Anyway, the likelihood that you'll get a match for that special blood is increased if you have a large pool of donors who more closely resemble you genetically. Meaning: from your ethnic or racial group. So Africans and African-Americans--who constitute a major if not the major group of people with these rare reactions to blood transfusion--are the ones most in need of blood donors of African ancestry. And there's the rub, because African-Americans are far less likely to donate their blood, at the rate of 25 to 50 percent the rate of blood donation among whites. This is very much unlike the situation in a group of transfusion-dependent diseases called thalassemias, which sometimes afflict people of African descent, but more often are seen in Caucasians, who have a much larger pool of donors from which adequate matches can be found, and so there are far fewer transfusion crises and dilemmas.
Why is this? Well, if you don't think that American history, filled with its pernicious racism, is grasping with its fetid hands our modern system of blood donation, then you're missing just as much as the brilliant-but-clueless docs I've described above. Leave aside slavery and all of its ill consequences alone for a moment--just consider the treatment of African-Americans at the hands of doctors, some of whom were employed by the Federal Government of the United States, as they were prevented from being cured of syphilis or bombarded with radiation without awareness or consent. Or the story of Henrietta Lacks, whose ultimately fatal cancer cells became the first human cells cultured outside of the body, remaining the workhorse cells for biomedical scientists to this day, a major source of commerce in the scientific world, worth billions of dollars, while her descendants struggle to afford health insurance.

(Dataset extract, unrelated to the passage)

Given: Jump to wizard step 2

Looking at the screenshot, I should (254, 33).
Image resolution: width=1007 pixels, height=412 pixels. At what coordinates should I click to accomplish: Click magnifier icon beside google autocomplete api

Think about that while you swallow the statistic on the poor rates of blood donation among African Americans when your next sickler needs a transfusion. Does blood donation cause syphilis? No, of course not--but would you trust a system that had treated your brothers and sisters like this for generations? As the Tuskegee Syphilis Study Legacy Committee Report wrote in 1996: "the [study] continues to cast its long shadow on the contemporary relationship between African Americans and the biomedical community."
Indeed. It has not only done that; it has cruelly deprived some members of its own community the lifeblood it so desperately needs. This is why doctors need to be as aware of history as they are of science.